» WHAT TO DO
In the records below, find every line that contains "value" and list it.

[Pixel coordinate grounding data]
::::

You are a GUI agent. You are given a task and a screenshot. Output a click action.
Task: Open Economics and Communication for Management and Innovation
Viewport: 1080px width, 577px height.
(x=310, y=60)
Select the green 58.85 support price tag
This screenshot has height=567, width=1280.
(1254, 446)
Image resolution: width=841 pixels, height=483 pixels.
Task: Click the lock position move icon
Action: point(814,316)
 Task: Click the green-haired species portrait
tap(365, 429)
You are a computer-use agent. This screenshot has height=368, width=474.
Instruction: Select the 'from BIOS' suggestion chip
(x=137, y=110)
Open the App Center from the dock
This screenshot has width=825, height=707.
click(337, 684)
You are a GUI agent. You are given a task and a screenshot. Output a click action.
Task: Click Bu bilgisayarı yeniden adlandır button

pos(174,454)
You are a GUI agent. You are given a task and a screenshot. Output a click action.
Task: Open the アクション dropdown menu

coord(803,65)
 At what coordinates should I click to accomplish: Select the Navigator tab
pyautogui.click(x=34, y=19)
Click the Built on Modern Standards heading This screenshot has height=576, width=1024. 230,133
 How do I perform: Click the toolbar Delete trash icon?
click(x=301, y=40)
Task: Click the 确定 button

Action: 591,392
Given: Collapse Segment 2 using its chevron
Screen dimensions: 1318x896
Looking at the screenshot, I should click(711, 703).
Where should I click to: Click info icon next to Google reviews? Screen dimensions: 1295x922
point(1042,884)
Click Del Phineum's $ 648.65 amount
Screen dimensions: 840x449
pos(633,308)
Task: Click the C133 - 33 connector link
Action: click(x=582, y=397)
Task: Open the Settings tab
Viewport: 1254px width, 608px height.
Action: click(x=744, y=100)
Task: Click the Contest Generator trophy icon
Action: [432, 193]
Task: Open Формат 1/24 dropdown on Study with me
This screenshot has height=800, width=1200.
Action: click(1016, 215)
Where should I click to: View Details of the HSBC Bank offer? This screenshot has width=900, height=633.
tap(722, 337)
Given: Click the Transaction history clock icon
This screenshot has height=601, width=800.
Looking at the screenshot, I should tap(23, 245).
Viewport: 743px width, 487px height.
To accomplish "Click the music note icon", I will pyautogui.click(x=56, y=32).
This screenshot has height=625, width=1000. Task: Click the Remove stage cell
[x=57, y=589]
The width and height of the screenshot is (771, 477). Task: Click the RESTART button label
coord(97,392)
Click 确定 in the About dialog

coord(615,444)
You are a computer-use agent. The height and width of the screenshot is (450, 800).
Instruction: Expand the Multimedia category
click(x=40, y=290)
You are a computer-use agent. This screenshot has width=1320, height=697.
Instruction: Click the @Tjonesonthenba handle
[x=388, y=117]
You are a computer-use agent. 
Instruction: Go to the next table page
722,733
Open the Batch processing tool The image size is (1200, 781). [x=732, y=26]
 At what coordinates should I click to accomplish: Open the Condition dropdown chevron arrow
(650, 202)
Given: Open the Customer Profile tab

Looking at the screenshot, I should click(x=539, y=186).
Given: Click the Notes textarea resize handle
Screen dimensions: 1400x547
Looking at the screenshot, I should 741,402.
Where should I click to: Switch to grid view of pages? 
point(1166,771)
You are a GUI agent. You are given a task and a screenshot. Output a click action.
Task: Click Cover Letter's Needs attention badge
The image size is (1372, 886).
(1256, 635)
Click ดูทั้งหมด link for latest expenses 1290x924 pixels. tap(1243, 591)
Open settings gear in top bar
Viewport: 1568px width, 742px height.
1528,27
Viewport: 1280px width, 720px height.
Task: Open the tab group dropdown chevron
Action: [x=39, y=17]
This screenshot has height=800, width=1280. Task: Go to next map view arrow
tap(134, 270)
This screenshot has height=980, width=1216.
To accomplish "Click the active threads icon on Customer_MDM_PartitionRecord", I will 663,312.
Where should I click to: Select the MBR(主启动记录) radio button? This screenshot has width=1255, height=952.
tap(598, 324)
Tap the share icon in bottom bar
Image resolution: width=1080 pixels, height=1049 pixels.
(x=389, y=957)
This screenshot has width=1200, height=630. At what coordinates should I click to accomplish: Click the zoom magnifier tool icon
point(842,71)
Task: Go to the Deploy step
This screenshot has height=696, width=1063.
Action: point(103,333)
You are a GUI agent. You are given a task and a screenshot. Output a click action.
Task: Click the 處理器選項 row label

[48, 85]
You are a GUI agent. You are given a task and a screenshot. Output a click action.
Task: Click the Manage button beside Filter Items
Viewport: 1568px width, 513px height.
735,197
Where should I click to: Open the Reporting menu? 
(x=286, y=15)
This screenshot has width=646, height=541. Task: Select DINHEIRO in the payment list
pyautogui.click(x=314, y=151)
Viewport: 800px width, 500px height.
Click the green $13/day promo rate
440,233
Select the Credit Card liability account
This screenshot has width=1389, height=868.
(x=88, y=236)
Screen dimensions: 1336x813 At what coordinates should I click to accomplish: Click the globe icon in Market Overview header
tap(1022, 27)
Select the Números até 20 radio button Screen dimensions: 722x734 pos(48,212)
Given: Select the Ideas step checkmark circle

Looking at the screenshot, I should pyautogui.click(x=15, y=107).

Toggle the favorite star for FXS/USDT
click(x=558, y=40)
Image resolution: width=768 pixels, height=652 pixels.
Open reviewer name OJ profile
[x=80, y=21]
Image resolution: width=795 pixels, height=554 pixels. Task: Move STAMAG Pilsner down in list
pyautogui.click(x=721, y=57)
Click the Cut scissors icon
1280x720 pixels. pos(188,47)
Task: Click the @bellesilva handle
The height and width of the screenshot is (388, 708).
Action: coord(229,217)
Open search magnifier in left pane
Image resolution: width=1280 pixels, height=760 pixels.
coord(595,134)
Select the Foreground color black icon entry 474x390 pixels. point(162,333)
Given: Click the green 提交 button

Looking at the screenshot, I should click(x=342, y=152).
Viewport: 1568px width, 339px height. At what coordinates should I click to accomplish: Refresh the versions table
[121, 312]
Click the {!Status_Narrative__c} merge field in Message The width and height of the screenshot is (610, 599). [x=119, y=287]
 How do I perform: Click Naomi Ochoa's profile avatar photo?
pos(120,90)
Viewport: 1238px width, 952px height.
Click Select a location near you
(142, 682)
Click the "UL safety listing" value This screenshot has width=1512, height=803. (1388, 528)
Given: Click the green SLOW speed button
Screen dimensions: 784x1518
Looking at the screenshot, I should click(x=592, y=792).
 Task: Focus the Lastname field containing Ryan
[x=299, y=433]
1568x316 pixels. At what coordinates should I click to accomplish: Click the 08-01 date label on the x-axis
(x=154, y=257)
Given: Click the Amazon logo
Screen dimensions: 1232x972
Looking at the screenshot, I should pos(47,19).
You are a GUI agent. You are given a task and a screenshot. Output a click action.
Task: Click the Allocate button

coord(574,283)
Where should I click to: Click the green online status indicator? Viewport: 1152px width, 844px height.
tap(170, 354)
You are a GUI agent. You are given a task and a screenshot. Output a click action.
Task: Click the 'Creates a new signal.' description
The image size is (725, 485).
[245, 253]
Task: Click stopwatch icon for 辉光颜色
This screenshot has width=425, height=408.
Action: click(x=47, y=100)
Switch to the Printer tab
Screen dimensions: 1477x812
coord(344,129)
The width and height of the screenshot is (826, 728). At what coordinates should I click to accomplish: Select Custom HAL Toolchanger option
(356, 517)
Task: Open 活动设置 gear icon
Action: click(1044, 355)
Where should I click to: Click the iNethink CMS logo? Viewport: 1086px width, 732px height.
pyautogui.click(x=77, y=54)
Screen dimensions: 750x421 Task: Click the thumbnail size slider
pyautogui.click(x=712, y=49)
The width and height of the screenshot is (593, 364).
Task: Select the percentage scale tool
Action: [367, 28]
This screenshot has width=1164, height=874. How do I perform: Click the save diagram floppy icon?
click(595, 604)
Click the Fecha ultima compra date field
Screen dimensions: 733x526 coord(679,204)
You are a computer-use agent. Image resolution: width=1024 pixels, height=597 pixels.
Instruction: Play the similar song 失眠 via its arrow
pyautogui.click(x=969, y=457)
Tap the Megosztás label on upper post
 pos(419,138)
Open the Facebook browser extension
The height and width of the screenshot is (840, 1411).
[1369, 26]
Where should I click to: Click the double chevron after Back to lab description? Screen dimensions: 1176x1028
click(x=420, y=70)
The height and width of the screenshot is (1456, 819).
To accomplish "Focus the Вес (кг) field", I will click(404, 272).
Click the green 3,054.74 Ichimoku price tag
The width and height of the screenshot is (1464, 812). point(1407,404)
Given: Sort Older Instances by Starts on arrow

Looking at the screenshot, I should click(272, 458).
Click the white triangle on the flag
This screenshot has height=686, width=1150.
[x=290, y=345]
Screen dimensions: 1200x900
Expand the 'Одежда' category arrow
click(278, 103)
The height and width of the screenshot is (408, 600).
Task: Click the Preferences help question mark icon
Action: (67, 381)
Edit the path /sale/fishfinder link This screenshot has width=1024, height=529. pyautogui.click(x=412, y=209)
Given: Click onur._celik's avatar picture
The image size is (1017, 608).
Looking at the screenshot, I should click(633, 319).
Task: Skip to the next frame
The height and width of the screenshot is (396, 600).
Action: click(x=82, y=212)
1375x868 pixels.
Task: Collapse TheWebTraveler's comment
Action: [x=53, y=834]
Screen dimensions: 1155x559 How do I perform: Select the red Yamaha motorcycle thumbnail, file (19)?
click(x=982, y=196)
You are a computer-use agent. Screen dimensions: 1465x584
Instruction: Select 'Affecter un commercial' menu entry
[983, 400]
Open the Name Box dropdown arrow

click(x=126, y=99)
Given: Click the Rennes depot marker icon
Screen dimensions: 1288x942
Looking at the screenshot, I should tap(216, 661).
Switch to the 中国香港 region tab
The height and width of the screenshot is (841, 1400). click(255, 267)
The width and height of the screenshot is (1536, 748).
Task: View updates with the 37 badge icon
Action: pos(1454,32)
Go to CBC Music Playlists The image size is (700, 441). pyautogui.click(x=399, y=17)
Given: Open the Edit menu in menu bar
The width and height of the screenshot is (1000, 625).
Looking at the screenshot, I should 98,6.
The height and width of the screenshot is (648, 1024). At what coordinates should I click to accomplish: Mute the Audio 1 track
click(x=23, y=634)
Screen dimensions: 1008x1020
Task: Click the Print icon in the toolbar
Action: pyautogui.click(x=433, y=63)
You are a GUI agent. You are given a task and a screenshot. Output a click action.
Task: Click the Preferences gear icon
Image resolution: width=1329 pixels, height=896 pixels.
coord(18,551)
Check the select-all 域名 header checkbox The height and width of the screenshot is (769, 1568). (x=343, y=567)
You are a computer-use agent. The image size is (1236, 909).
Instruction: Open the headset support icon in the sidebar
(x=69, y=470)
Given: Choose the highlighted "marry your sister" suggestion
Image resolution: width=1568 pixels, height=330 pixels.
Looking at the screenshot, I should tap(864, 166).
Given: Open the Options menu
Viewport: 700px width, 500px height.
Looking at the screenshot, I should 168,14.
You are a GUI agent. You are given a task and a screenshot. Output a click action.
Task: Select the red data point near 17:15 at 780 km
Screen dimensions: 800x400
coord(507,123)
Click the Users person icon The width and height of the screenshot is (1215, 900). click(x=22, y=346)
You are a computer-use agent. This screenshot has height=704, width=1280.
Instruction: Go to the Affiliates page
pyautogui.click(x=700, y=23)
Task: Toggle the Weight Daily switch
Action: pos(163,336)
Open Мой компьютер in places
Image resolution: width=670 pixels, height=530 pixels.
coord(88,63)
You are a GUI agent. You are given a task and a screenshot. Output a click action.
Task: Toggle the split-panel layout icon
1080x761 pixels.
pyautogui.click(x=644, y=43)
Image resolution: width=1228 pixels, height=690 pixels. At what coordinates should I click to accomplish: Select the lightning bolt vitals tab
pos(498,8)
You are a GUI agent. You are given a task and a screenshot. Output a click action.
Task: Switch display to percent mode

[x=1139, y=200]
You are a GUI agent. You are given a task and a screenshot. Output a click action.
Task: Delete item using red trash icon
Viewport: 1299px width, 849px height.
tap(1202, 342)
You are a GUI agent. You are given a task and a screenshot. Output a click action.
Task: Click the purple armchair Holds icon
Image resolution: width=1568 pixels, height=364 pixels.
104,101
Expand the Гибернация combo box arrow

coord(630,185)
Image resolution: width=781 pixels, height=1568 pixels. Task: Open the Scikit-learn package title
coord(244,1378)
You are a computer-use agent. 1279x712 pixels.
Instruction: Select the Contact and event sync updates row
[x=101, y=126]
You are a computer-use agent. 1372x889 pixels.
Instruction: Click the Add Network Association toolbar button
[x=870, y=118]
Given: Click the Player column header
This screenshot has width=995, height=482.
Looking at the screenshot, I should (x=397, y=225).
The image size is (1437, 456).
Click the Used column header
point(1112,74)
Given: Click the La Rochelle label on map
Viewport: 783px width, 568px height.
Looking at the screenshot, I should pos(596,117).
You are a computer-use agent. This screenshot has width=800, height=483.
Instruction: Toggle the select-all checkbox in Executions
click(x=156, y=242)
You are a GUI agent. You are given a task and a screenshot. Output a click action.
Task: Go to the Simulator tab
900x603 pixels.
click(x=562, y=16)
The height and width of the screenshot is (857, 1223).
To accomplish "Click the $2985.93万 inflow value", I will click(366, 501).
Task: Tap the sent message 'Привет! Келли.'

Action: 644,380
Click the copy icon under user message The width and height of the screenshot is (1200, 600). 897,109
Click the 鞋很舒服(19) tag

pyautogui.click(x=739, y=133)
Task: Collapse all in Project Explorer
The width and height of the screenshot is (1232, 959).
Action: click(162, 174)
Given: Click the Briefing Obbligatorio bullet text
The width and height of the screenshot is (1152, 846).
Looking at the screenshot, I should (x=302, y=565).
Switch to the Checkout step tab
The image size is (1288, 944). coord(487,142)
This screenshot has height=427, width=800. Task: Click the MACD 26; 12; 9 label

::::

» RESULT OF THE EXERCISE
Click the "UL safety listing" value This screenshot has width=1512, height=803. (1388, 528)
To accomplish "Click the $2985.93万 inflow value", I will click(366, 501).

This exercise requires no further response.